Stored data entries
──────────────────────────────

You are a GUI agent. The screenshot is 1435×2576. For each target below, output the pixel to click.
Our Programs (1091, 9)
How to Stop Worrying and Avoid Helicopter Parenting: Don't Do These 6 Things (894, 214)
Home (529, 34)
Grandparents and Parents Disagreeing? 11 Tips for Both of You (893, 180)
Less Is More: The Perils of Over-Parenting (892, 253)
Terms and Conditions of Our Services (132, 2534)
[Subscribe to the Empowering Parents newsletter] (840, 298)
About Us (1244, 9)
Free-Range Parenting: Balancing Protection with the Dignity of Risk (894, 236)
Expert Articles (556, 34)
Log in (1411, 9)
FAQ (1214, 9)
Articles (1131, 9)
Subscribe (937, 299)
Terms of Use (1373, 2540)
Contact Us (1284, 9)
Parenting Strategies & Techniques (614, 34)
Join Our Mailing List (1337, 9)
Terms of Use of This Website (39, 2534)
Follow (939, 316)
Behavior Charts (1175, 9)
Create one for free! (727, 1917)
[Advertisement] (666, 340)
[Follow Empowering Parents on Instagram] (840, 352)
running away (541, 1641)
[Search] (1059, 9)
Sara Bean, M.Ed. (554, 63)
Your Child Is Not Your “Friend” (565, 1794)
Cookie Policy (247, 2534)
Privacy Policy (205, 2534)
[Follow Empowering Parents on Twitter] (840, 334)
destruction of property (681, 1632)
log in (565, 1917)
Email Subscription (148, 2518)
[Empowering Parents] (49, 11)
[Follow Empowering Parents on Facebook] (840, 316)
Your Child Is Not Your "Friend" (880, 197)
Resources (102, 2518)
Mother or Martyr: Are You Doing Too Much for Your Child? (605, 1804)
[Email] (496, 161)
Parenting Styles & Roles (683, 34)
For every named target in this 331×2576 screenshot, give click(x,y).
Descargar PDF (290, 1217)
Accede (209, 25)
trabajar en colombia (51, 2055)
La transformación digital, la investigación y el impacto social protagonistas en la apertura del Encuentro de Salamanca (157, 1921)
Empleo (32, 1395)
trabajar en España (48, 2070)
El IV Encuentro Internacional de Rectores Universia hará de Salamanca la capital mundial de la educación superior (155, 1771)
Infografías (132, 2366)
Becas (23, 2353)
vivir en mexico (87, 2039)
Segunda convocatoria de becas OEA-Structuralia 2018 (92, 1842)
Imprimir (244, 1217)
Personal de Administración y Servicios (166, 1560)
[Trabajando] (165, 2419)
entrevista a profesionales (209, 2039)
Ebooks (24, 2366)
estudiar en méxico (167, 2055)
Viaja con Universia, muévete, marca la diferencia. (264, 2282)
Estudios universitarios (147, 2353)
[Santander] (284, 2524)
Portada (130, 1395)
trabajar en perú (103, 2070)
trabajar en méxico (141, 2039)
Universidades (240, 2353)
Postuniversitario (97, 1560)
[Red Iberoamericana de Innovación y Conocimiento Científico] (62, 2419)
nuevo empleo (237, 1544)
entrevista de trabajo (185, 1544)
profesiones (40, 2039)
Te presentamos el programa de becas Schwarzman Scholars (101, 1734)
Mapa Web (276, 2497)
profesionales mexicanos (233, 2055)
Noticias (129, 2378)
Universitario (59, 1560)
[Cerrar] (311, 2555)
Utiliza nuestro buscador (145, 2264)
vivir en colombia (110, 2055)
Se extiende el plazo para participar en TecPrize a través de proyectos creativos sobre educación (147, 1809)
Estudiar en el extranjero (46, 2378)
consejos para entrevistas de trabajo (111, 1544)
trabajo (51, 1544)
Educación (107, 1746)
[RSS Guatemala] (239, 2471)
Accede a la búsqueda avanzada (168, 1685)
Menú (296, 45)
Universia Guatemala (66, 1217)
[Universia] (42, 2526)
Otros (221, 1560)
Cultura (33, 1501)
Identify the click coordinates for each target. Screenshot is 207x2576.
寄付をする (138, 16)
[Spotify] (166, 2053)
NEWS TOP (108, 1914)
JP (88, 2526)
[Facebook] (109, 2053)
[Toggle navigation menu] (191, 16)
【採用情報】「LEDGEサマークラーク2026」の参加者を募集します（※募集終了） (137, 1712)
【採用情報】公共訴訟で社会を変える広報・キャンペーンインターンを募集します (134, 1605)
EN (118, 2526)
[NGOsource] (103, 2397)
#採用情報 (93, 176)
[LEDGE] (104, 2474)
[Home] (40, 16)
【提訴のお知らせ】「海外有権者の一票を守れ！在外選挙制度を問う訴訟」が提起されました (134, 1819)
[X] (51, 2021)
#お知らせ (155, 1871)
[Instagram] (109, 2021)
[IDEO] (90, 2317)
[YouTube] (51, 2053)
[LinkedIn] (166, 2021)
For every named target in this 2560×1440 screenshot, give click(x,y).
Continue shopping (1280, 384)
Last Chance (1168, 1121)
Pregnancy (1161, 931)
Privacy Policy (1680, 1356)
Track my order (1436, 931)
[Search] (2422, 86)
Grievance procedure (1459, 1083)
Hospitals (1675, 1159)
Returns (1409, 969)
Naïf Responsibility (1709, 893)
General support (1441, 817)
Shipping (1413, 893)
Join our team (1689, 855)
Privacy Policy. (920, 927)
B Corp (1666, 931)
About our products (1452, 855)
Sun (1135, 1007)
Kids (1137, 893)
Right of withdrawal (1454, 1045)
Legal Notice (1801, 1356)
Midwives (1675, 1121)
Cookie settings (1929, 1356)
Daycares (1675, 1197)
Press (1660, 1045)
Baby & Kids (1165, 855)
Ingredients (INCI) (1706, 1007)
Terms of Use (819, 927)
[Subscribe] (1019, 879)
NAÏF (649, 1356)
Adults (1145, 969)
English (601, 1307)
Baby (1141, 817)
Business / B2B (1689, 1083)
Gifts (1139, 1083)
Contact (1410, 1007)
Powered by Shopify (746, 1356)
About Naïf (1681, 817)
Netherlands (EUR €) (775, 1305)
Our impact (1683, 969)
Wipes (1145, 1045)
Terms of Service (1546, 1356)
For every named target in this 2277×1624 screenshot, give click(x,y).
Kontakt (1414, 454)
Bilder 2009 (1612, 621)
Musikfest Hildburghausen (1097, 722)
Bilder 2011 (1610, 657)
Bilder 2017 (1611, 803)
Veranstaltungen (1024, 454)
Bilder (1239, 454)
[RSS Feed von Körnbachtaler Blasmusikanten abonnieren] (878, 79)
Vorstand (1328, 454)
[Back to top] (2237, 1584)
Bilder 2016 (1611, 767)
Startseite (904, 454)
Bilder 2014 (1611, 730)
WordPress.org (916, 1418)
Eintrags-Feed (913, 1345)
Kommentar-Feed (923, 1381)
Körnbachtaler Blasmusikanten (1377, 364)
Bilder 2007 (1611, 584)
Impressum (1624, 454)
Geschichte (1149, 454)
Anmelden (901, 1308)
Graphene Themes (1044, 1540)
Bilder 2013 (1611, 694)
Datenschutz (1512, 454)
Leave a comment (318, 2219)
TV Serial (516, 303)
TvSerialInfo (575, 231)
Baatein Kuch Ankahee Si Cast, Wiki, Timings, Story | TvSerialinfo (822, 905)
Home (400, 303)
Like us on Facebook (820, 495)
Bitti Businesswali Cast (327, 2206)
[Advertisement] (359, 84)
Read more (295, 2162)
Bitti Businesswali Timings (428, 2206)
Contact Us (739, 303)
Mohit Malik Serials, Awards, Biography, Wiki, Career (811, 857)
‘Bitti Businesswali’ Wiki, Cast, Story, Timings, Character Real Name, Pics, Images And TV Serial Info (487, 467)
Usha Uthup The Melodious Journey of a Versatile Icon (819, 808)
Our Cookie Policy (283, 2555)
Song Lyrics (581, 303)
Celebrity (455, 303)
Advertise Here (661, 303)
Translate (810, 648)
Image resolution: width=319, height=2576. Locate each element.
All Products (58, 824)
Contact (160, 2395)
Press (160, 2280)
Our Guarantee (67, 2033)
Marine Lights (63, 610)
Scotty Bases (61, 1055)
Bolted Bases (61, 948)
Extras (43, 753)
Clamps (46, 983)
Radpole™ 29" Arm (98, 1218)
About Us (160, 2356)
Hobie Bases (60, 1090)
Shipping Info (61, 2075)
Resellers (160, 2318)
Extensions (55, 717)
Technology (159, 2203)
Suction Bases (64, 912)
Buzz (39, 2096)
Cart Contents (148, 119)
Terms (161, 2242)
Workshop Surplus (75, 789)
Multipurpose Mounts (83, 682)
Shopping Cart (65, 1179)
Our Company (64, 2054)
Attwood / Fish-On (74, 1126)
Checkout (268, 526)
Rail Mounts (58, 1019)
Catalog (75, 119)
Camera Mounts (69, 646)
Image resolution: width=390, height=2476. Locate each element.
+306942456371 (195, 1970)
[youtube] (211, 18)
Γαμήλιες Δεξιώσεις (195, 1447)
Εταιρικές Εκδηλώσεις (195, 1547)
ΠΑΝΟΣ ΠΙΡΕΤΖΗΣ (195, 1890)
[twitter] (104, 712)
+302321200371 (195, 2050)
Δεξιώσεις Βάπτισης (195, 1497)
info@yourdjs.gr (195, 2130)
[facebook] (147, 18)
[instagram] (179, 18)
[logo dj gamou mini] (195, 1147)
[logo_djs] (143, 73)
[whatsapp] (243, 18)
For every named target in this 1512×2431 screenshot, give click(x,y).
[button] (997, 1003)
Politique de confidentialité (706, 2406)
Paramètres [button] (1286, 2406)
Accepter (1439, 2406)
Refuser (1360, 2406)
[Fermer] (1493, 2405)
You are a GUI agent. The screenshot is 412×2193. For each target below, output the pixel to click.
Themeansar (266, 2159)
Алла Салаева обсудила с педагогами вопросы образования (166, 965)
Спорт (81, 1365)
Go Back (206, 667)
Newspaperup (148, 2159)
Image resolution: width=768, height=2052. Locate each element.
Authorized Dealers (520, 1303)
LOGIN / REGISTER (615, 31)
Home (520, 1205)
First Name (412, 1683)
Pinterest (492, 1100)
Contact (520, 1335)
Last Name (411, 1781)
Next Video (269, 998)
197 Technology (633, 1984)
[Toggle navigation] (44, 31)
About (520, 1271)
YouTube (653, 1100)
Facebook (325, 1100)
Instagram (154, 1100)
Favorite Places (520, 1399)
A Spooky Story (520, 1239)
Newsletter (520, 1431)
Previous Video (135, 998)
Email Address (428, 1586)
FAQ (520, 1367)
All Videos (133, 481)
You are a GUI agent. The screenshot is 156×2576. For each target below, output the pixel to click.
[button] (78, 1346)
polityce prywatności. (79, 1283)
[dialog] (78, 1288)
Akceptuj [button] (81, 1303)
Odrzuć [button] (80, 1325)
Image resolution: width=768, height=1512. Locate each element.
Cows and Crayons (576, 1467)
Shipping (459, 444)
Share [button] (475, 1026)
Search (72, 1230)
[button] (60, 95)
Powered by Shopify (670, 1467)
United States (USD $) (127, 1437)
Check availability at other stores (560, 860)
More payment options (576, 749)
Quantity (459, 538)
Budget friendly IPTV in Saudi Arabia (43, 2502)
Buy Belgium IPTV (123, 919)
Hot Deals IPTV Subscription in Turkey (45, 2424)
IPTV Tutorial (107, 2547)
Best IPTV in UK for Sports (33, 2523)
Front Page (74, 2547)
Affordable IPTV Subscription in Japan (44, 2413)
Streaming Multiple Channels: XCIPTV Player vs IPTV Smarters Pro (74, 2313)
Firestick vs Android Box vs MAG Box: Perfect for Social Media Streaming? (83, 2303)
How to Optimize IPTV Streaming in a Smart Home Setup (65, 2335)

──────────────────────────────

■ Work to complete ■
Output the data exactly, from the first line through the line that holds "Personal de Administración", so that no later line appears.

■ Exercise response ■
You are a GUI agent. The screenshot is 1435×2576. For each target below, output the pixel to click.
Our Programs (1091, 9)
How to Stop Worrying and Avoid Helicopter Parenting: Don't Do These 6 Things (894, 214)
Home (529, 34)
Grandparents and Parents Disagreeing? 11 Tips for Both of You (893, 180)
Less Is More: The Perils of Over-Parenting (892, 253)
Terms and Conditions of Our Services (132, 2534)
[Subscribe to the Empowering Parents newsletter] (840, 298)
About Us (1244, 9)
Free-Range Parenting: Balancing Protection with the Dignity of Risk (894, 236)
Expert Articles (556, 34)
Log in (1411, 9)
FAQ (1214, 9)
Articles (1131, 9)
Subscribe (937, 299)
Terms of Use (1373, 2540)
Contact Us (1284, 9)
Parenting Strategies & Techniques (614, 34)
Join Our Mailing List (1337, 9)
Terms of Use of This Website (39, 2534)
Follow (939, 316)
Behavior Charts (1175, 9)
Create one for free! (727, 1917)
[Advertisement] (666, 340)
[Follow Empowering Parents on Instagram] (840, 352)
running away (541, 1641)
[Search] (1059, 9)
Sara Bean, M.Ed. (554, 63)
Your Child Is Not Your “Friend” (565, 1794)
Cookie Policy (247, 2534)
Privacy Policy (205, 2534)
[Follow Empowering Parents on Twitter] (840, 334)
destruction of property (681, 1632)
log in (565, 1917)
Email Subscription (148, 2518)
[Empowering Parents] (49, 11)
[Follow Empowering Parents on Facebook] (840, 316)
Your Child Is Not Your "Friend" (880, 197)
Resources (102, 2518)
Mother or Martyr: Are You Doing Too Much for Your Child? (605, 1804)
[Email] (496, 161)
Parenting Styles & Roles (683, 34)
For every named target in this 331×2576 screenshot, give click(x,y).
Descargar PDF (290, 1217)
Accede (209, 25)
trabajar en colombia (51, 2055)
La transformación digital, la investigación y el impacto social protagonistas en la apertura del Encuentro de Salamanca (157, 1921)
Empleo (32, 1395)
trabajar en España (48, 2070)
El IV Encuentro Internacional de Rectores Universia hará de Salamanca la capital mundial de la educación superior (155, 1771)
Infografías (132, 2366)
Becas (23, 2353)
vivir en mexico (87, 2039)
Segunda convocatoria de becas OEA-Structuralia 2018 (92, 1842)
Imprimir (244, 1217)
Personal de Administración y Servicios (166, 1560)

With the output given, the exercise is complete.